Designing a new emoji is not simple.
Sefaria, the online free Jewish library, has found this out in recent months.
The organization wanted to reach more and younger people, to get them to use the resources on its website. They thought that a Torah emoji would put a kinder, gentler face on Jewish scholarship.
And, says Rory Kress, Sefaria’s chief marketing and engagement officer, they wanted “to do something fun.”
But designing a tiny graphic Torah comes with so many questions. Open or closed? Sephardic style (standing up) or Ashkenazic style (with two wooden dowels)? Should there be hands holding it? If there are hands, then what skin tone should they be? Men’s hands or women’s hands?
There are already some other Jewish-themed emojis in use online and in various messaging platforms: A synagogue, two stars of David and an Israeli flag.
There are also several emojis that while not specifically Jewish could represent Jewish study. There are book emojis, for example, and there is a scroll emoji, but it looks more like a rolled up diploma.
“The Torah is a very specific-looking object,” Kress said. That is what makes it a perfect candidate for an attempt to get a new emoji approved.

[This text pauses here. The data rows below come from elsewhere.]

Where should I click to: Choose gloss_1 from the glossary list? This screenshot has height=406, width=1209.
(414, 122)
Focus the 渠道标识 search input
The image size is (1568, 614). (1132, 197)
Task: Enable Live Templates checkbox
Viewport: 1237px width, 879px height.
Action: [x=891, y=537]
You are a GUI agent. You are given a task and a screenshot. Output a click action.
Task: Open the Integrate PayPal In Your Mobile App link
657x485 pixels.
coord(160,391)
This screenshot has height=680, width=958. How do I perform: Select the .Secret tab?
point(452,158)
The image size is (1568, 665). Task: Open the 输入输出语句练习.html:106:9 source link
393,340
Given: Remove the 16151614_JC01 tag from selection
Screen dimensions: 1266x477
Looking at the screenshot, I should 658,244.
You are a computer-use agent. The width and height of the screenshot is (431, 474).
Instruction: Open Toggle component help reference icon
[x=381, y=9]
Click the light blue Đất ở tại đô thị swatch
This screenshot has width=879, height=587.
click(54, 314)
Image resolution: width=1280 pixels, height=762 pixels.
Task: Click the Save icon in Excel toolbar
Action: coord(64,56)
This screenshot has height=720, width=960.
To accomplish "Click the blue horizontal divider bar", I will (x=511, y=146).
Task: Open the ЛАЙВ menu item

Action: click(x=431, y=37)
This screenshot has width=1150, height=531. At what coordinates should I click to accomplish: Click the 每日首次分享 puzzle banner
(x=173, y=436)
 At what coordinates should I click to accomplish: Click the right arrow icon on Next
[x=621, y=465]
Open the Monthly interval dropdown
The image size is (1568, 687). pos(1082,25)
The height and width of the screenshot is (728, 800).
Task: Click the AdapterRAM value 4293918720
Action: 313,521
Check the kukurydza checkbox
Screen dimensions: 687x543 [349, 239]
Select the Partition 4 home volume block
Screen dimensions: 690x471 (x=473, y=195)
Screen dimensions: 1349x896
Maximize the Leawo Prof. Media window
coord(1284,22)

For a first try, the process can take about a year. Some emojis have been proposed more than once before getting accepted.
The non-profit Unicode Consortium is the organization that approves new emojis. The organization’s main function is to develop a universal character encoding scheme, allowing people around the world to use computers in any language. But it is more commonly known for selecting the emoji icons used by the world’s smartphones based on submissions from individuals and organizations who present their case with evidence for why each one is essential.
Late last month, the Conference of European Rabbis called on the consortium to add new emojis to represent Jews — namely, a man wearing a kippah and a woman wearing a head covering.
“There are emojis of women in the hijab and Arab clerics, and the Jews have been forgotten,” the statement from the Conference of European Rabbis read.
Kress said she thinks a Torah scroll would be a more inclusive than an image of a person — since Jewish people come in all colors and all kinds of traditions. The rabbis conference has not indicated whether it has actually designed an emoji for submission to the consortium.
“It’s about inclusion,” Kress said. “It is about creating a digital place for us.”
Sefaria started several months ago by commissioning several designs from graphic artists that it has worked with. The staff narrowed the choices down to four images and posted them on their social media pages to allow the public to vote. The four have been narrowed down to two. The Sephardic Torah scroll did not make the cut.
The two remaining images are pretty traditional. One depicts a Torah scroll open to roughly the middle, the other a closed scroll wrapped in a blue cover with a star of David on its front.
Thousands have voted for their favorite potential emoji across Sefaria’s social media platforms. A winner is set to be announced Friday, just in time for Shavuot.
Kress says there have been some negative comments, ranging from “Why do you even need this?” to comments she calls “somewhat anti-Semitic.” But that will not stop her from pressing forward.
“It is definitely time that we have a voice and a place,” she said of Jewish emoji users of all ages.
There are currently more than 2,800 approved emojis, and some 230 new emojis were approved in February 2019. The consortium is already processing proposals for 2020 — proposals for new emoji characters must be submitted before March 31 of each year to be considered for inclusion in the Unicode Standard for the following year.
One day, Kress hopes young people will text each other the message “Hey, let’s get together to study” and end the sentence with a Torah emoji.